Rewrite the lines starting at the one containing "The width and" and stopping after the one containing "Action: [95, 692]", swapping "Click" for "Select" and leaving everything else unchanged.

> _Provided information_:
━━━━━━
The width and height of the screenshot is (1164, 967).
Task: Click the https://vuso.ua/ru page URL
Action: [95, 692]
━━━━━━
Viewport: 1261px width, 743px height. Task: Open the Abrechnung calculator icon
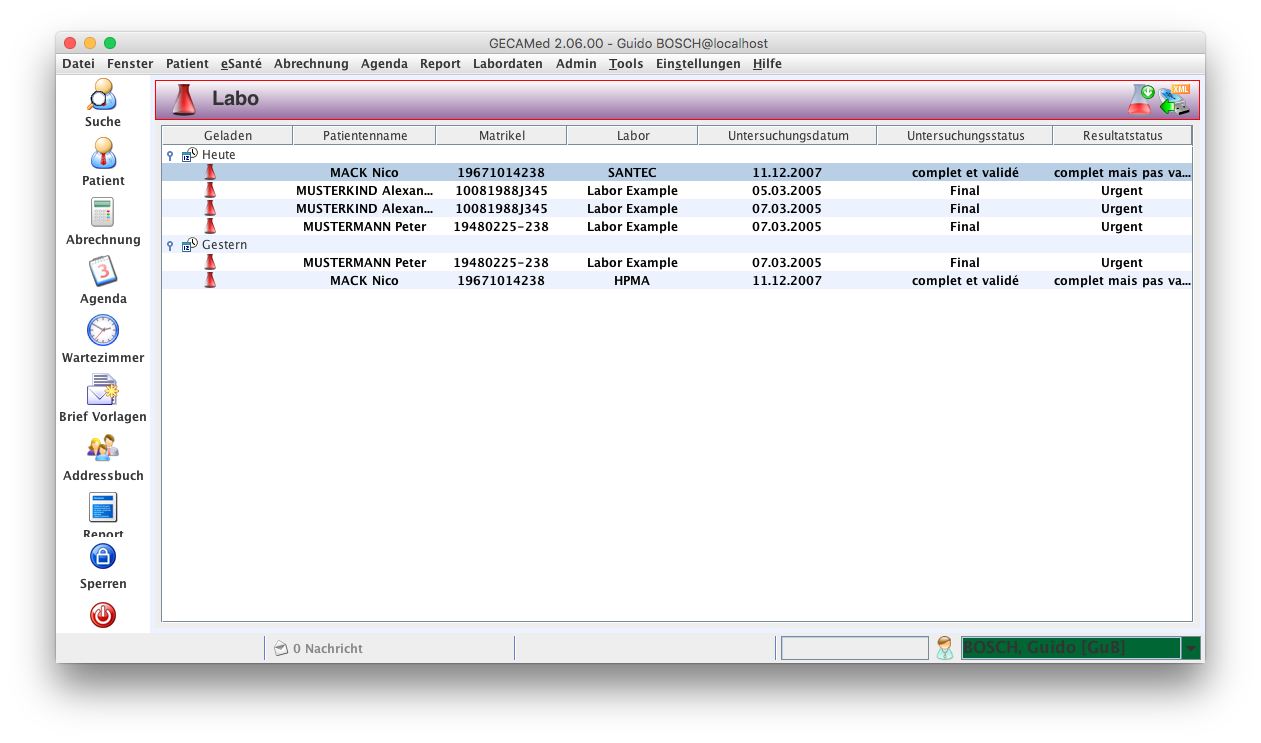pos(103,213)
━━━━━━
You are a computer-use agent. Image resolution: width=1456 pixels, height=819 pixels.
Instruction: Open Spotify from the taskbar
━━━━━━
> _Written solution_:
The width and height of the screenshot is (1164, 967).
Task: Select the https://vuso.ua/ru page URL
Action: [95, 692]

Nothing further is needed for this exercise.